Pivotal role of rho-associated kinase 2 in generating the intrinsic circadian rhythm of vascular contractility

Background-The circadian variation in the incidence of cardiovascular events may be attributable to the circadian changes in vascular contractility. The circadian rhythm of vascular contractility is determined by the interplay between the central and peripheral clocks. However, the molecular mechanism of the vascular intrinsic clock that generates the circadian rhythm of vascular contractility still remains largely unknown. Methods and Results-The agonist-induced phosphorylation of myosin light chain in cultured smooth muscle cells synchronized by dexamethasone pulse treatment exhibited an apparent circadian oscillation, with a 25.4-hour cycle length. The pharmacological inhibition and knockdown of Rho-associated kinase 2 (ROCK2) abolished the circadian rhythm of myosin light chain phosphorylation. The expression and activity of ROCK2 exhibited a circadian rhythm in phase with that of myosin light chain phosphorylation.

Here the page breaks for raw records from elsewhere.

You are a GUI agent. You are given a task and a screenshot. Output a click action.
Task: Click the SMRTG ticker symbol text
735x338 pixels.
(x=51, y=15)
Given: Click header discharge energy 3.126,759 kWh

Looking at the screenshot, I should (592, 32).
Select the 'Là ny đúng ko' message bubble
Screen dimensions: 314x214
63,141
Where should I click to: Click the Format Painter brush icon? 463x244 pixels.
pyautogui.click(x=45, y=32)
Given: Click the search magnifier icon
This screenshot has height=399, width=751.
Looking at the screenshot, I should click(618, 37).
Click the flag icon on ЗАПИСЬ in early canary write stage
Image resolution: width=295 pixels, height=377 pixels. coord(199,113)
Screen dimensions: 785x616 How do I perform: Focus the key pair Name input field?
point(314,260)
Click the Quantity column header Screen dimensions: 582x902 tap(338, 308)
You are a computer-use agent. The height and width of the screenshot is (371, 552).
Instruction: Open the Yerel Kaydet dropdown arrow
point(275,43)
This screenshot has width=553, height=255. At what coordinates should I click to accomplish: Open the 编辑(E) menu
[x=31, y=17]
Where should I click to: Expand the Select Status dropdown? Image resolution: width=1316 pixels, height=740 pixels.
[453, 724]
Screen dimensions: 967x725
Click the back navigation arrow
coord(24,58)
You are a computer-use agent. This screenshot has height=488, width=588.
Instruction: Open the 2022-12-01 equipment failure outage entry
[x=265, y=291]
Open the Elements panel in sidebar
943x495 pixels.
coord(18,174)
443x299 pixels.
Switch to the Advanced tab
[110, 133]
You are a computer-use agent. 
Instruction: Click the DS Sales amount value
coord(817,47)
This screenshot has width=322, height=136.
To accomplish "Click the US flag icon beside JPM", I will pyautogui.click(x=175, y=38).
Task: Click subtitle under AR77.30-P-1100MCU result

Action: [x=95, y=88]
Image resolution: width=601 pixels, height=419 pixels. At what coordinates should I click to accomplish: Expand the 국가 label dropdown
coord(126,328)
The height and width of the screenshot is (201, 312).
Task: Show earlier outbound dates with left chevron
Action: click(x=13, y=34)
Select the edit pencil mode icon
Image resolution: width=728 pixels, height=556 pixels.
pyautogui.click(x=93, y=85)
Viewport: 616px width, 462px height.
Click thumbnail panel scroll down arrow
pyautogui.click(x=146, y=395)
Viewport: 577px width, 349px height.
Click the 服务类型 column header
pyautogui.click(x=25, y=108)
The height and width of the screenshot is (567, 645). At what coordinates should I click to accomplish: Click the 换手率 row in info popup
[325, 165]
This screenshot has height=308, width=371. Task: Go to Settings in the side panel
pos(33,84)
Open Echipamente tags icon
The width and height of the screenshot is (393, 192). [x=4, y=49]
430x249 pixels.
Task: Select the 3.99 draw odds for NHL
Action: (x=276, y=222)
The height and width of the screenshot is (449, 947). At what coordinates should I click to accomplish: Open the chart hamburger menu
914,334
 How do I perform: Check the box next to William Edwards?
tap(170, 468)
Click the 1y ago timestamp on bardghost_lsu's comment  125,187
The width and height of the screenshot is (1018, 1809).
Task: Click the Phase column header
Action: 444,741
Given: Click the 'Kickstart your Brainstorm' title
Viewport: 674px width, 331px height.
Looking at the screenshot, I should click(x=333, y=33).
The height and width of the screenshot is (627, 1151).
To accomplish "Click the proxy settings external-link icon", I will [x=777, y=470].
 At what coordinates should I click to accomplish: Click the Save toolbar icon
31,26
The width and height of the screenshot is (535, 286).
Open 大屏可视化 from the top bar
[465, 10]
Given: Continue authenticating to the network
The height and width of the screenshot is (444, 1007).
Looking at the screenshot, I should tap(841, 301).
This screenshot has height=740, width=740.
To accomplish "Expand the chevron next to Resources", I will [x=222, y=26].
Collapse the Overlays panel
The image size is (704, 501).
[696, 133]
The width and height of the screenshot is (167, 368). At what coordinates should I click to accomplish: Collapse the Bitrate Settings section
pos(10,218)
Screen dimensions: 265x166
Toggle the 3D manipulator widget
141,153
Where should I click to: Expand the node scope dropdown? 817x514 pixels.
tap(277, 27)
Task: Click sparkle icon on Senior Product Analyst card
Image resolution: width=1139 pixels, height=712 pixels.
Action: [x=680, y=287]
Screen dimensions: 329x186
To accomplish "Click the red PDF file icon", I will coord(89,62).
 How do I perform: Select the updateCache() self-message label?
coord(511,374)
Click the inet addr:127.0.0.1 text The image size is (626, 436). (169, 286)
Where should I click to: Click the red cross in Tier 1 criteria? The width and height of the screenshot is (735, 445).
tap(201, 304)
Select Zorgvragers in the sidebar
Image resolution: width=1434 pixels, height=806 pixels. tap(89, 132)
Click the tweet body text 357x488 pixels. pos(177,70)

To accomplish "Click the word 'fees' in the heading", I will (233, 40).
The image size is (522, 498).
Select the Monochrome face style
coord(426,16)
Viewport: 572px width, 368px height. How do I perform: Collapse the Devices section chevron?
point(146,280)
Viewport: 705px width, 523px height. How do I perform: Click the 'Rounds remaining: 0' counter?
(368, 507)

A clock gene, RORα, activated the promoter of the ROCK2 gene, whereas its knockdown abolished the rhythmic expression of ROCK2. In the mouse aorta, ROCK2 expression exhibited the circadian oscillation, with a peak at Zeitgeber time 0/24 and a nadir at Zeitgeber time 12. The myofilament Ca sensitization induced by GTPγS and U46619, a thromboxane A2 analog, at Zeitgeber time 0/24 was greater than that seen at Zeitgeber time 12. The circadian rhythm of ROCK2 expression and myofilament Ca sensitivity was abolished in staggerer mutant mice, which lack a functional RORα. Conclusions-ROCK2 plays a pivotal role in generating the intrinsic circadian rhythm of vascular contractility by receiving a cue from RORα. The ROCK2-mediated intrinsic rhythm of vascular contractility may underlie the diurnal variation of the incidence of cardiovascular diseases.